Function of two sets intersection Let $U$ be the set of all nonempty subsets of $[0,1]$ that are a union of finitely many  closed intervals (where an "interval" that is a single point does not count as an interval). Does there exist a function $f:U\times U\rightarrow U$ such that for any $A,B\in U$:
(a) $f(A,B)\neq [0,1]$.
(b) $f(A,B)\cap A$ and $f(A,B)\cap B$ are of positive length (i.e. Lebesgue measure).
(c)  The length (i.e. Lebesgue measure) of $f(X,B)\cap A$ is maximized at $X=A$, and the length of $f(A,X)\cap B$ is maximized at $X=B$.
Any two of the three conditions can be satisfied:

*

*$f(A,B)\equiv [0,1]$ satisfy (b) and (c).


*$f(A,B)\equiv Y$ for any fixed $Y\neq [0,1]$ satisfy (a) and (c).
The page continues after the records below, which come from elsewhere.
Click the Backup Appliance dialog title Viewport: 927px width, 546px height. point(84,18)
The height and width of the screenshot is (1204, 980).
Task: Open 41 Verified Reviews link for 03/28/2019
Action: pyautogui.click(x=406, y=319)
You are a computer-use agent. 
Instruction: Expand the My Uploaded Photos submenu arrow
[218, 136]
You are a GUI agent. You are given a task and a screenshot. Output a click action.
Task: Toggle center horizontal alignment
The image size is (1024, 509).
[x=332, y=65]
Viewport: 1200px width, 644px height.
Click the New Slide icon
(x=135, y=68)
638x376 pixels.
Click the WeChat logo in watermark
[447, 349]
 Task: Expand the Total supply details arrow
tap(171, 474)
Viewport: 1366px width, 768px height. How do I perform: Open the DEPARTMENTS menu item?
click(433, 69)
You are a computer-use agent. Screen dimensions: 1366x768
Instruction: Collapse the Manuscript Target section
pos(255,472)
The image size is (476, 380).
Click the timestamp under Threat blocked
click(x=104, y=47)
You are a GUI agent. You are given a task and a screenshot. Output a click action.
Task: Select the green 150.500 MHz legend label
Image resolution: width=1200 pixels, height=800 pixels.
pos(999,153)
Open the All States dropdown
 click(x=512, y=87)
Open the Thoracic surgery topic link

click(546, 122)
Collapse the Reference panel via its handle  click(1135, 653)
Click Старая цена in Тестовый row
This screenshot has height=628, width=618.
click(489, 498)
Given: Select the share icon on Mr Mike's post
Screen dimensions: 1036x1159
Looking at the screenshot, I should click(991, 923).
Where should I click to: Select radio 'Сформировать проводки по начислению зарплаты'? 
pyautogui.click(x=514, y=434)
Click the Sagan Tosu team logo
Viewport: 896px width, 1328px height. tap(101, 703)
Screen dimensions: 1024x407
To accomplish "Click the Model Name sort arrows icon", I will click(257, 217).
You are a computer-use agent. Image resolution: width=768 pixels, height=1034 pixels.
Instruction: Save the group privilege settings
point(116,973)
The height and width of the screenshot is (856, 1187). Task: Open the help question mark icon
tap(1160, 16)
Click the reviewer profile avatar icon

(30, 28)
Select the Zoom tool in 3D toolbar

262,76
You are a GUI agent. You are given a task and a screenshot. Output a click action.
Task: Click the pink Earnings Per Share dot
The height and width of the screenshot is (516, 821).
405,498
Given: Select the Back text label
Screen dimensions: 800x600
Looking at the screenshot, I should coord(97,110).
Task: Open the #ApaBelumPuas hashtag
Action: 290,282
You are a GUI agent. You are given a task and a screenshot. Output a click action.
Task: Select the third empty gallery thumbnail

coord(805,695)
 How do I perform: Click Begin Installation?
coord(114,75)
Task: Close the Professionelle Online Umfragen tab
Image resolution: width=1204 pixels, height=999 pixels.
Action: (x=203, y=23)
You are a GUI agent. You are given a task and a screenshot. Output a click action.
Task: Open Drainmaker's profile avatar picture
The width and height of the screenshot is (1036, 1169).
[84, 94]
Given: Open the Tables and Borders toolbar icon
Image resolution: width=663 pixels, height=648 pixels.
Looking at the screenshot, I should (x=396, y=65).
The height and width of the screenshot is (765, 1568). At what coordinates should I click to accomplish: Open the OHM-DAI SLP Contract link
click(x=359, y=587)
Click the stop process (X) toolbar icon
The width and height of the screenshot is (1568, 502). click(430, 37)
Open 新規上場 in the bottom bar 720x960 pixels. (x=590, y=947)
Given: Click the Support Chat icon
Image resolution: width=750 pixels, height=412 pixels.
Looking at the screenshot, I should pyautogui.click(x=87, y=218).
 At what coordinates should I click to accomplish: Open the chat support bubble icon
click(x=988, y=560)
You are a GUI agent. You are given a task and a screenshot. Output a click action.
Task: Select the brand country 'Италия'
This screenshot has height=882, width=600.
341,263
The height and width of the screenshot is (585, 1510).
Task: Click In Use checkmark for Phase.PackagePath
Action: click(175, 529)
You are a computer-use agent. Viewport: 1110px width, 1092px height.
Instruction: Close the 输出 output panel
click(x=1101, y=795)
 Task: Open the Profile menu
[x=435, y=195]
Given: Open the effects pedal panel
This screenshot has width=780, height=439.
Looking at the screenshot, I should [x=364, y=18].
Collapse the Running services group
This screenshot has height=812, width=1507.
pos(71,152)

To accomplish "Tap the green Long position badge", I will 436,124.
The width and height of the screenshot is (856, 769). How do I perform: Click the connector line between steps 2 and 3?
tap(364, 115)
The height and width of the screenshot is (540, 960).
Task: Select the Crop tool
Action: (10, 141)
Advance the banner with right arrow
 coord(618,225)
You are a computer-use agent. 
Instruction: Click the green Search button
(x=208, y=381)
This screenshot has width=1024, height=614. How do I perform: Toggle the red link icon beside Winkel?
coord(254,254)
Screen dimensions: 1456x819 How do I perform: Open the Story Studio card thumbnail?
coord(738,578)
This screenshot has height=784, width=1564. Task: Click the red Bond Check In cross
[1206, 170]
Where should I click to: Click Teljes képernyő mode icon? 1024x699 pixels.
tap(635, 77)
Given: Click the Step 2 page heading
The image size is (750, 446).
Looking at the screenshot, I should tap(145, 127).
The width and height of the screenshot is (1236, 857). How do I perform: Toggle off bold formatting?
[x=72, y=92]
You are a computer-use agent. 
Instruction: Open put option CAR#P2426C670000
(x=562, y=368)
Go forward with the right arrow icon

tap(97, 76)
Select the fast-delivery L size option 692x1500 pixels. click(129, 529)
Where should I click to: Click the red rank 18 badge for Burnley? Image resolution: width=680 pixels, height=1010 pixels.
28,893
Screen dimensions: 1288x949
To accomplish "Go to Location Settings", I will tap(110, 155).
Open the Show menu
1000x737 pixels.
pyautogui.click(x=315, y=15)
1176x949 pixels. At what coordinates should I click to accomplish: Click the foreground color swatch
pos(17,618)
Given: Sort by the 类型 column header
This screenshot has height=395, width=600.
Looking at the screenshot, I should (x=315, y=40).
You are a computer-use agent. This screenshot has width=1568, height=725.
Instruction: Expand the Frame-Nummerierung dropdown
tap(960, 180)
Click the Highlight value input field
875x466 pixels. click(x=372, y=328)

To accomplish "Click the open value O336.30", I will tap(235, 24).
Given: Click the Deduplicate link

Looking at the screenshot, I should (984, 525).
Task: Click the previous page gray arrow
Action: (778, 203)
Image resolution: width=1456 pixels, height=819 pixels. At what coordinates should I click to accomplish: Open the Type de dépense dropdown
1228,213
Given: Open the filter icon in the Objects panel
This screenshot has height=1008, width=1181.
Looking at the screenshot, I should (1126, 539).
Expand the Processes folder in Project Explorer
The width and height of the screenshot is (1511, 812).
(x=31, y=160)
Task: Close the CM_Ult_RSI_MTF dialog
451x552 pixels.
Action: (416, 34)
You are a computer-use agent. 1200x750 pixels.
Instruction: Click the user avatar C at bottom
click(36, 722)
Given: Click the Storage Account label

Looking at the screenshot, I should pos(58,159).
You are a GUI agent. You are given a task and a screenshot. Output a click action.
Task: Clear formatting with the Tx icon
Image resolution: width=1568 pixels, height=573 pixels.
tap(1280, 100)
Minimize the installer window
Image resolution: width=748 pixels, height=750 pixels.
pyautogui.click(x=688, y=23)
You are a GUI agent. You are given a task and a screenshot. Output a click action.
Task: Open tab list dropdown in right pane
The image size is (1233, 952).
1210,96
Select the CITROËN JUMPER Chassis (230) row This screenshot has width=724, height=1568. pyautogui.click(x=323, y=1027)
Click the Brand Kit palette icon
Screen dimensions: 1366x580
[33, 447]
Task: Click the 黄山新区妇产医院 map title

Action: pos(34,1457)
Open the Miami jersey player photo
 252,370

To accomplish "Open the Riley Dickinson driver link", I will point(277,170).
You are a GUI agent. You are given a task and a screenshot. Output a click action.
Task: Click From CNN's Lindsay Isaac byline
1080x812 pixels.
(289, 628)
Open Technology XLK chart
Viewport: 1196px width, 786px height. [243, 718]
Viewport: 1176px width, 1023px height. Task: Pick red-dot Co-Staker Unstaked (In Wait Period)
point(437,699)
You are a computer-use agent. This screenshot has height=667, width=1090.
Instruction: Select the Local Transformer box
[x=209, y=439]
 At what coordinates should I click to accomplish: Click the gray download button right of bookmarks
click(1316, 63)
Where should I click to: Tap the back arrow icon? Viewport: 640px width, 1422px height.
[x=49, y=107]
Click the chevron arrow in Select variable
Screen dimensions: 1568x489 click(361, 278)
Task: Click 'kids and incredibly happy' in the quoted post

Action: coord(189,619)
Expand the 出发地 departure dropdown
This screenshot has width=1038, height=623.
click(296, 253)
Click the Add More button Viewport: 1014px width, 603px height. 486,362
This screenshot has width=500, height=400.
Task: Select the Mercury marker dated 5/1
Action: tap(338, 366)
*$f(A,B)$ being any $Y\neq [0,1]$ that intersects both $A$ and $B$ satisfy (a) and (b).
Satisfying all three seems to be impossible though.
 A: Update: this is not quite a complete answer, since (c) might not hold if $A_{\epsilon/2}$ and $B_{\epsilon/2}$ are not disjoint.
My answer to the variant of this question appears to apply equally to the original here:
Let $\epsilon > 0$. For $X \in U$, let $X_t$ be the "least" subset of $X$ of length $\min(t, \lvert X \rvert)$. In other words, $X_t$ has length $t$ (or is all of $X$) and contains every element of $X$ that is less than the maximum of $X_t$. For example, $([0,1/4] \cup [1/2, 1])_{1/2} = [0, 1/4] \cup [1/2, 3/4]$.
Define $$f(A, B) := A_{\frac{\epsilon}{2}} \cup B_{\frac{\epsilon}{2}}.$$
(a): This follows from the definition of the problem, so long as $\epsilon < 1$.
(b): $f(A, B) \cap A \supset A_{\frac{\epsilon}{2}}$ and therefore has positive length. Similarly for $f(A, B) \cap B$.
(c): The length of $f(X, B) \cap A = (X_{\frac{\epsilon}{2}} \cap A) \cup (B_{\frac{\epsilon}{2}} \cap A)$ is maximized at $X=A$ if $A_{\epsilon/2}$ and $B_{\epsilon/2}$ are disjoint. Similarly for $f(A, X) \cap B$.
A similarly defined $f$ also works if $X_t$ is replaced with another canonically associated subset of $X$ of length $\min(t, \lvert X \rvert)$ (e.g. the "greatest" such subset) or if $\epsilon/2$ is replaced by smaller positive values.